*AVAILABLE DATA*.

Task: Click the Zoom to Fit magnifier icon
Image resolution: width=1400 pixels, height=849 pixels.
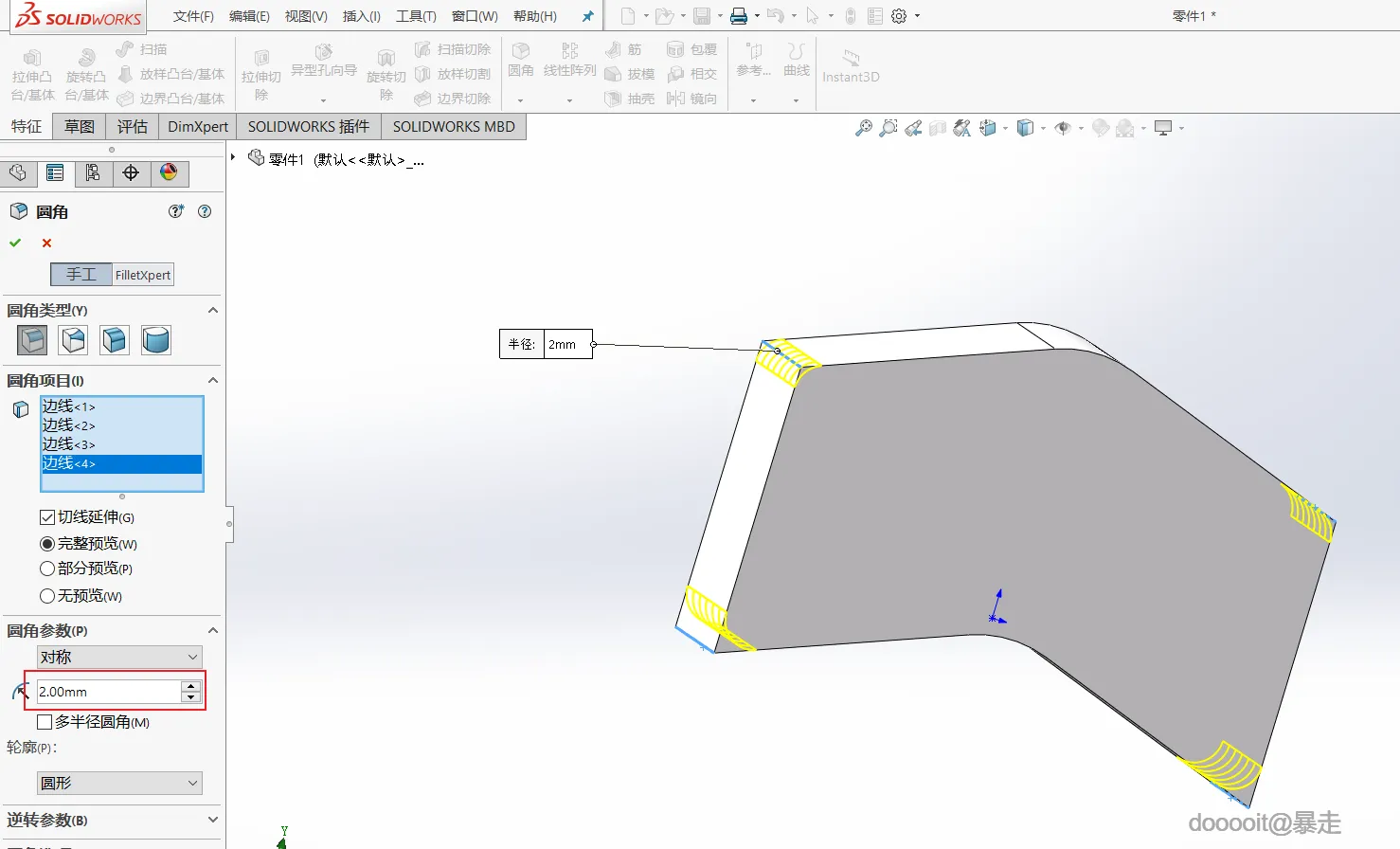Action: [x=863, y=128]
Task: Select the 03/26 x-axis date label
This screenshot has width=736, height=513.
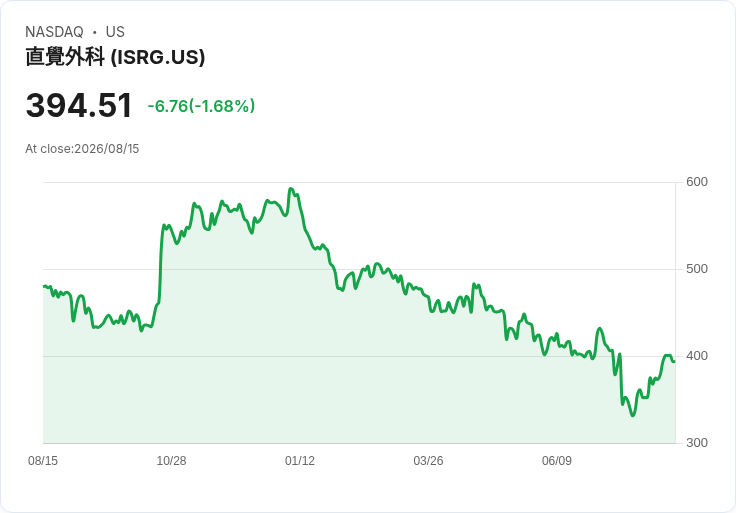Action: point(428,460)
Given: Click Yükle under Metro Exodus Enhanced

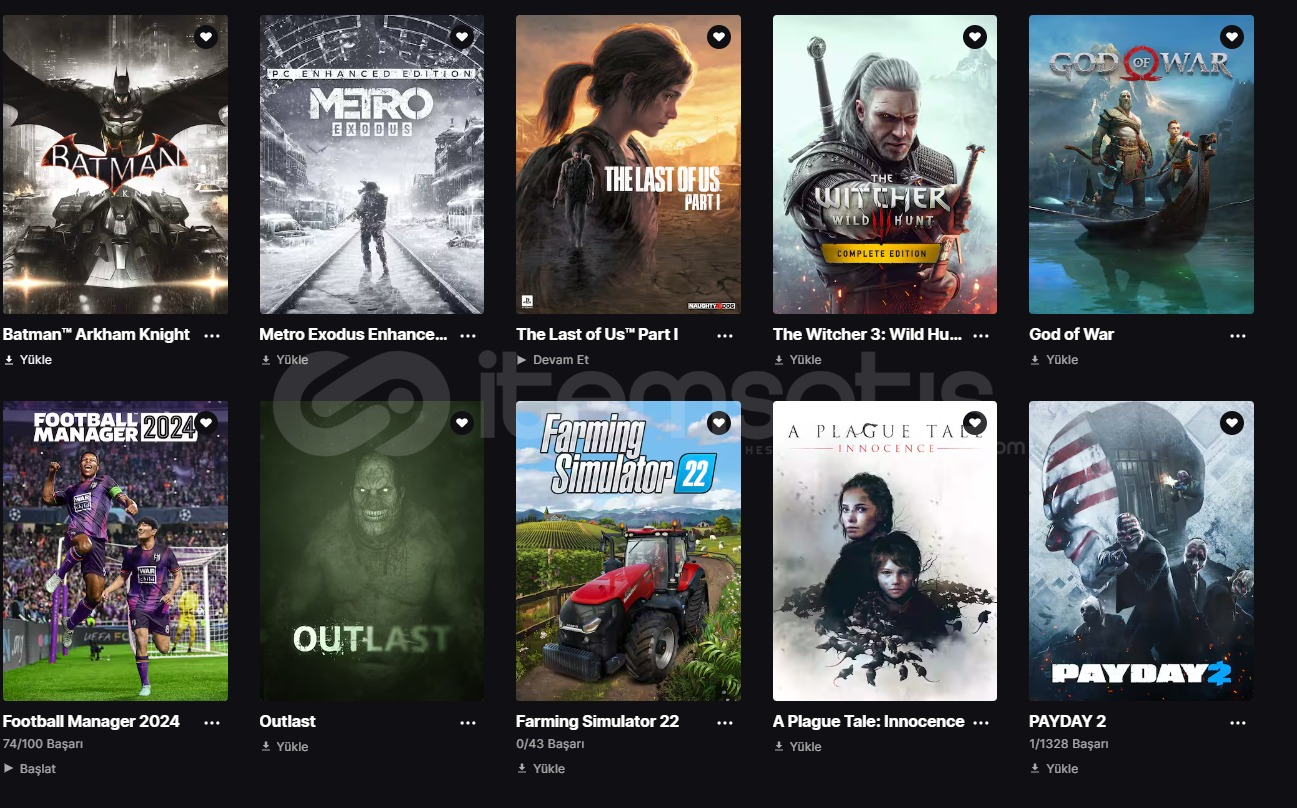Looking at the screenshot, I should pos(293,360).
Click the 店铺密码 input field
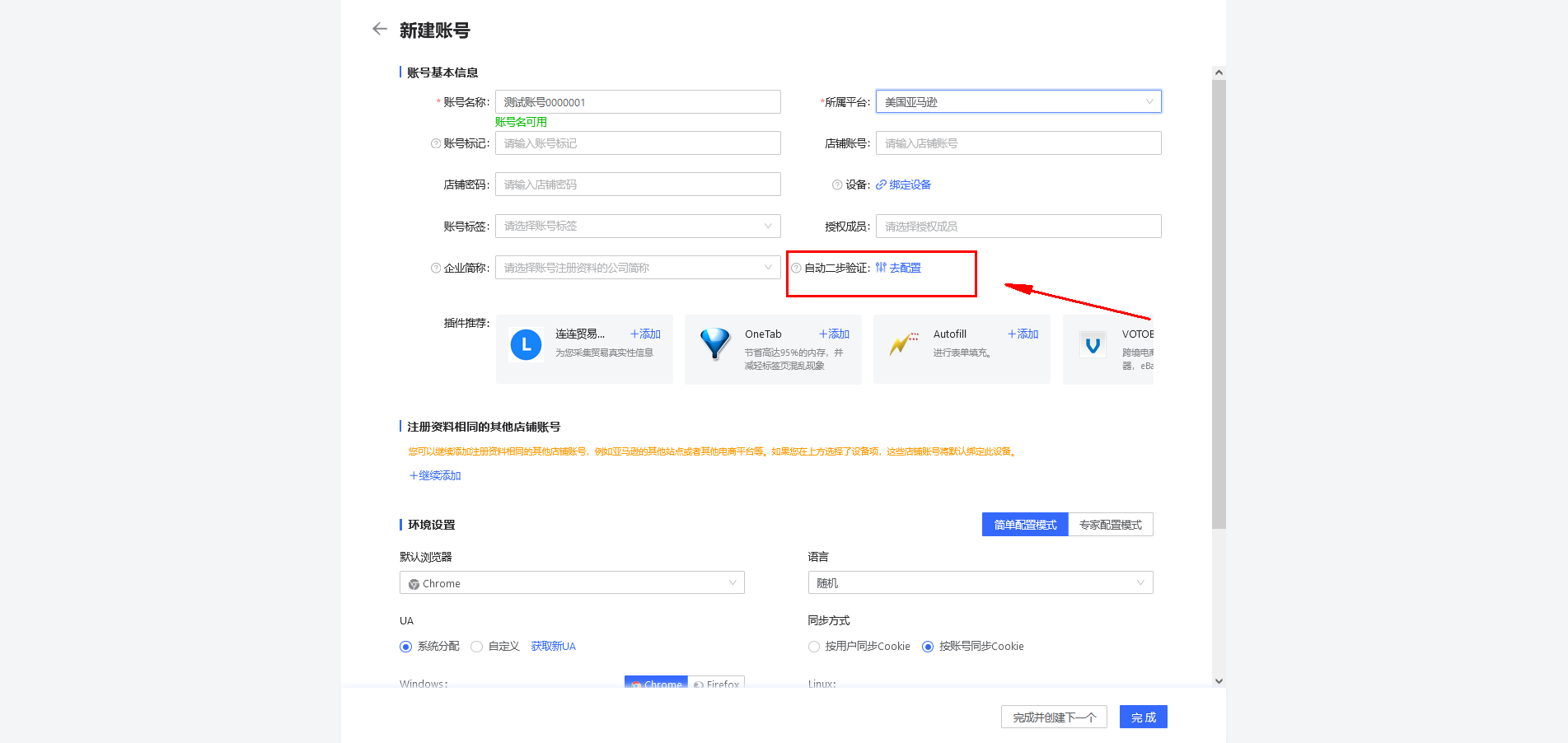 (x=637, y=185)
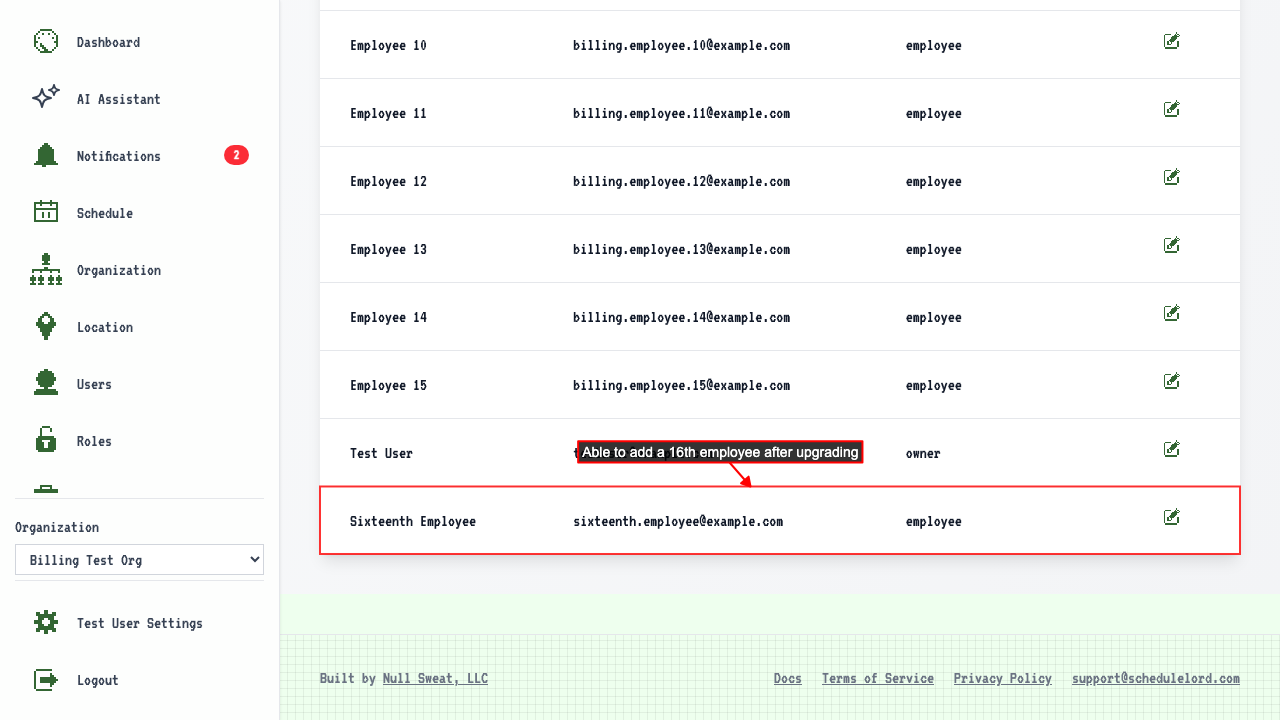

*YOUR ASSIGNMENT*. One number is the full answer: how many lines of the records include the string "Task".

*EXERCISE RESPONSE*. 2